### Source text
■ ■ ■ ■

Studio album by the Cleaners from Venus
- Released: December 1982
- Recorded: July – October 1982
- Genres: indie pop; neo-psychedelia;
- Length: 35:37
- Labels: Man at the Off License, Calypso Now

Cleaners from Venus chronology
| On Any Normal Monday (1982) | Midnight Cleaners (1982) | In the Golden Autumn (1983) |

= Midnight Cleaners =

Midnight Cleaners is the third album by Indie pop artist the Cleaners from Venus, self-released in December 1982. The album was reissued and remastered by Captured Tracks in 2012, although the album was given a small reissue on CD-r in 2001 on JARMusic.

■ ■ ■ ■

### Task goal
Reproduce the album text between "Studio album by" and "2001 on JARMusic.", inclusive, substituting "restored" for "remastered". The listing is separate material with no connection to the album text.

### Stored data

■ ■ ■ ■

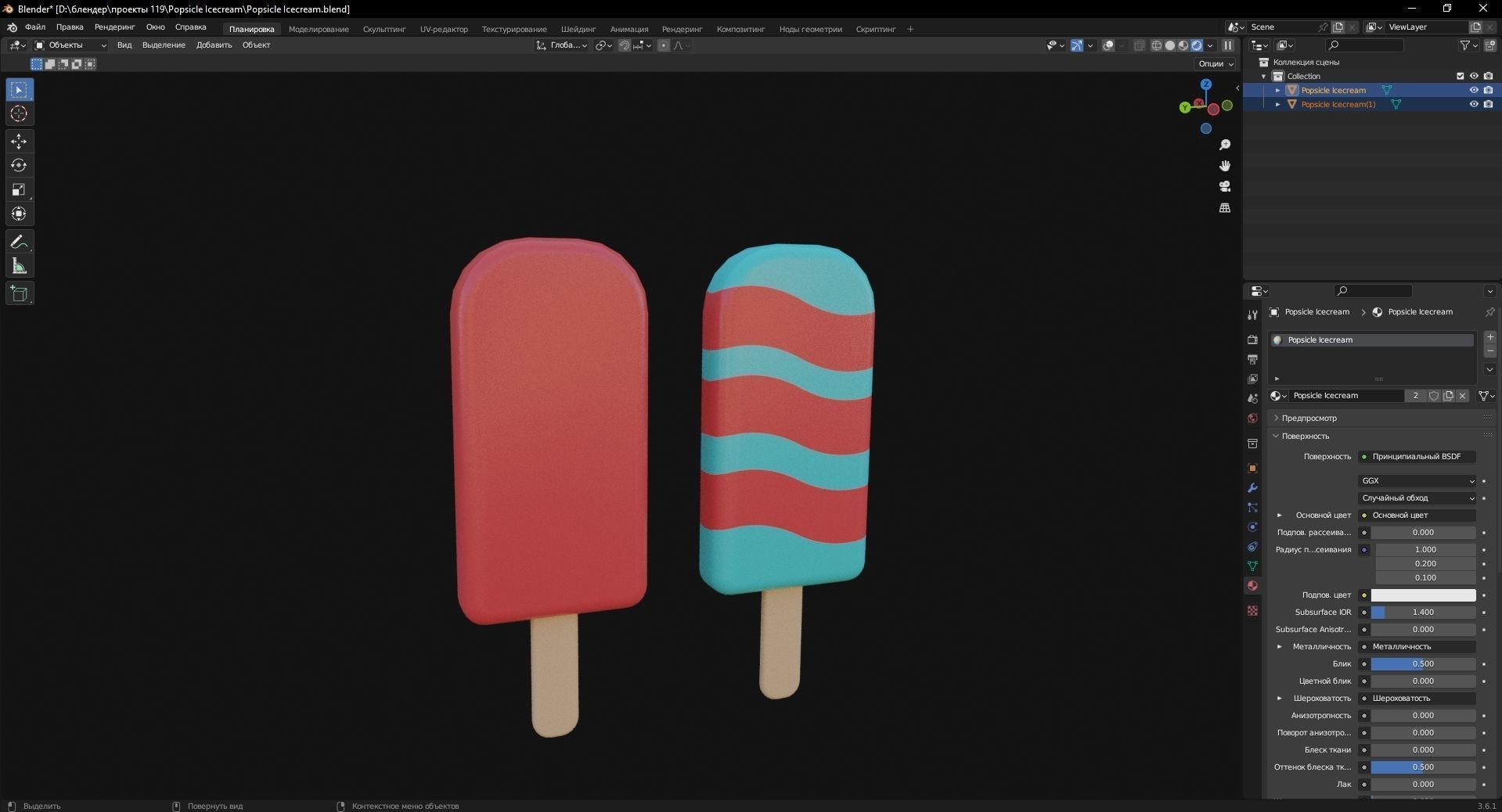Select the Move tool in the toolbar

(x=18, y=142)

■ ■ ■ ■

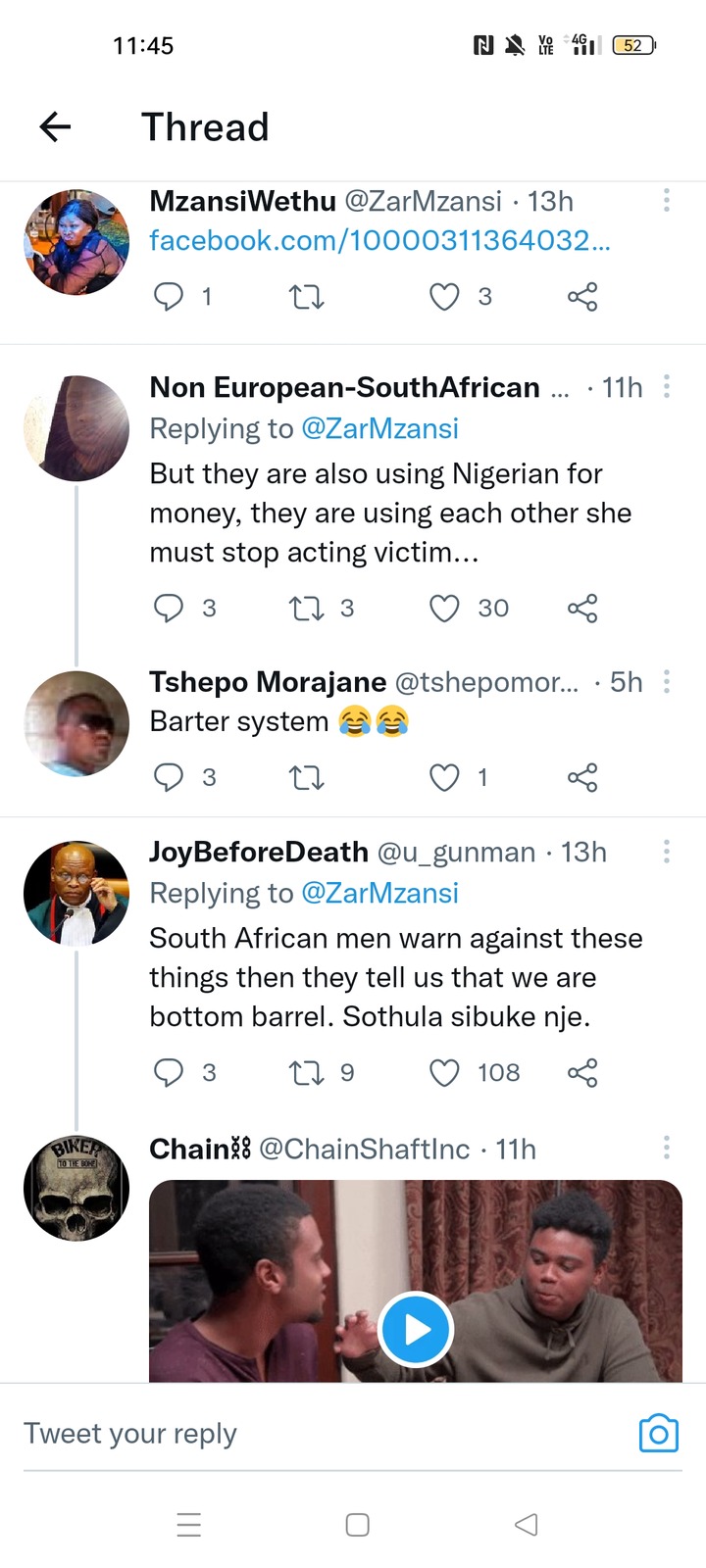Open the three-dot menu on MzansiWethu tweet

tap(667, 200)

■ ■ ■ ■

### Correct answer
Studio album by the Cleaners from Venus
- Released: December 1982
- Recorded: July – October 1982
- Genres: indie pop; neo-psychedelia;
- Length: 35:37
- Labels: Man at the Off License, Calypso Now

Cleaners from Venus chronology
| On Any Normal Monday (1982) | Midnight Cleaners (1982) | In the Golden Autumn (1983) |

= Midnight Cleaners =

Midnight Cleaners is the third album by Indie pop artist the Cleaners from Venus, self-released in December 1982. The album was reissued and restored by Captured Tracks in 2012, although the album was given a small reissue on CD-r in 2001 on JARMusic.